The internalization of messages of superiority

The internalization of messages of superiority.

In the story, it was clear that the three-eyed people believed that their bodies were better, more attractive, and more normal than yours. As was evident in the interactions, they set every aspect of what was considered normal in that society. These norms not only included the layout and organization of physical space, but also included values such as which kind of bodies were beautiful and preferable.

As members of the dominant group—in this case people defined as able-bodied—seeing how our privileges manifest can be extremely challenging because everything in our environment is constructed to enable us to take our privileges for granted. The story illustrates the following manifestations of internalized superiority:

There is no value in the experiences of people with disabilities and nothing to gain or learn from their experiences. (The three-eyed people believed that it was better to be three-eyed, and wanted to “fix” you as a two-eyed person. Even though you told them you liked yourself the way you were, they felt entitled to tell you that it was better to be like them.) Able-bodied people are capable of understanding the experiences, representing, and speaking on behalf of people with disabilities. (The play’s writers and producers were the ones to represent two-eyed people and believed that all a three-eyed person had to do was “pretend” to be two-eyed in order to understand and represent their experiences.

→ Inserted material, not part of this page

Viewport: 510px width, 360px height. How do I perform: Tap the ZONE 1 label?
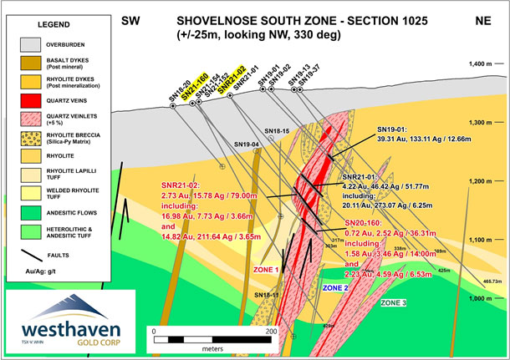266,270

This was reinforced through the award granted to the actor by other three-eyed people, even though the script reinforced negative stereotypes.)

In ways such as these, those in dominant positions tend to see themselves as superior and tell stories that affirm and support that superiority. They tend to lack interest in the perspectives of the minoritized group except in limited and controlled situations such as writing and producing inspirational stories from the dominant perspective.

In an attempt to draw attention to the narrow “inspirational” stories that are often told by nondisabled people, essayist and blogger Haddayr Copley-Woods (2010) created “disability bingo” (Figure 6.2). This bingo card holds up a mirror for dominant culture to gain a rare glimpse of these stories through the eyes of people with disabilities.

An example of the “inspiration story” about people with disabilities was repeatedly told during the 2010 Olympic Games in Vancouver, British Columbia. The Canadian gold medal mogul skier Alexandre Bilodeau and


his brother Frédéric, who has cerebral palsy, were prominently featured in stories about how Alexandre gets his “inspiration” from his big brother Frédéric. This story worked to make Alexandre appear heroic and even more talented and special than he already was as an Olympic-level athlete. The story also served to invest the crowd in his success; to root for Alexandre was to indirectly root for his brother Frédéric and in so doing demonstrate our sympathy for people with disabilities. The brother with cerebral palsy is only mentioned in order to further the story of the heroic Olympian brother. The “inspiration” we draw from this story reinforces the notion of the superiority of the able-bodied while denying Frédéric personhood; Frédéric becomes a prop to advance the story and privilege of Alexandre. This story of course does not stand alone; inspirational stories about people with disabilities are told and retold in mainstream culture in ways that uphold the superiority of those defined as normal.

Consider the idea of inspiration itself. Why are stories about people with disabilities so inspirational to able-bodied people? Notice how they can only be inspirational if the person is presented as overcoming the tragedy and suffering that the able-bodied believe to be inherent to having a disability. If we are telling a story of someone who cannot overcome their disability, then we draw our inspiration from their determination and courage to simply live. These narratives communicate and reinforce the idea that body diversity (anything beyond what is socially constructed as normal) is undesirable; a terrible and tragic medical condition that no one would ever choose and that, if possible, must at all costs be fixed. If the condition cannot be fixed, then it is perceived as a terrible waste of life. Thus the only way to “overcome” the condition is to “put a positive face on it” and struggle to be pleasant. If you have ever thought (or been reminded by others) how “fortunate” you were not to have a disability, consider what ideas about disabilities are being conveyed.